Ardalan was murdered in the Mykonos restaurant assassinations on 17 September 1992.
On the evening of September 17, at 10:47 p.m., two masked men burst into the back room of Mykonos restaurant and began shooting at the four Kurdish exiles around the table. Three of them died where they fell: Dr Sadegh Sharafkandi, the Secretary General of the Democratic Party of Iranian Kurdistan (PDKI), Fattah Abdoli and Homayoun Ardalan both PDKI Central Committee members. The fourth person was Nouri Dehkordi, a Kurdish political activist who was serving as a translator. Dehkordi was struck by seven bullets and later died in hospital.

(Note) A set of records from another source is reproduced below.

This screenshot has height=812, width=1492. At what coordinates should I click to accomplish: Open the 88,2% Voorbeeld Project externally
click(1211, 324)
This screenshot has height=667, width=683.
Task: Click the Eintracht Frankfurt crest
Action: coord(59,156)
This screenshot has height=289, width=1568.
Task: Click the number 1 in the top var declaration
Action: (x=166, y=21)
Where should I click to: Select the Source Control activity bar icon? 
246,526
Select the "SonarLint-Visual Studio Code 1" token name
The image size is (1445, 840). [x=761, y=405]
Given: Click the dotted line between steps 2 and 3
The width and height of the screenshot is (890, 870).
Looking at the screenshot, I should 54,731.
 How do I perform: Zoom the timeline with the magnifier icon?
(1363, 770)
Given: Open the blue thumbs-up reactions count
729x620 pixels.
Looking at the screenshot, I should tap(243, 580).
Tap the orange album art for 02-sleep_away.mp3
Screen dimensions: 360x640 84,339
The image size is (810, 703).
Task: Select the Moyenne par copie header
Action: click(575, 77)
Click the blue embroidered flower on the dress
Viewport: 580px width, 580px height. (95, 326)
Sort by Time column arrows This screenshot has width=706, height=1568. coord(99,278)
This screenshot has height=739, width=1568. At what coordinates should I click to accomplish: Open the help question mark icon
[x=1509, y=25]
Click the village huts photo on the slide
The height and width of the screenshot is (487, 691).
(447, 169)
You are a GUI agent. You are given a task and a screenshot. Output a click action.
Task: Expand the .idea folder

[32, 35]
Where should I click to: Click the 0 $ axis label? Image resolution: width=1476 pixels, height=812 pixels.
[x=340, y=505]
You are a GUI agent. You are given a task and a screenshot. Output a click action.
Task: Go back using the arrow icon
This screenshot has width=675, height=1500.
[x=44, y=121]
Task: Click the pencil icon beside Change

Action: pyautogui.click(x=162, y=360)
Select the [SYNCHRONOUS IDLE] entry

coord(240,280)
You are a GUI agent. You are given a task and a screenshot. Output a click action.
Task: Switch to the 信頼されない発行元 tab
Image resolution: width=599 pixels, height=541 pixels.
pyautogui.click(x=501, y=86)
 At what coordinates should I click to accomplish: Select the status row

In the Mykonos trial, the courts found Kazem Darabi, an Iranian national who worked as a grocer in Berlin, and Lebanese Abbas Rhayel, guilty of murder and sentenced them to life in prison. Two other Lebanese, Youssef Amin and Mohamed Atris, were convicted of being accessories to murder. In its 10 April 1997 ruling, the court issued an international arrest warrant for Iranian intelligence minister Hojjat al-Islam Ali Fallahian after declaring that the assassination had been ordered by him with knowledge of Iranian supreme leader Grand Ayatollah Ali Khamenei and president Ayatollah Rafsanjani.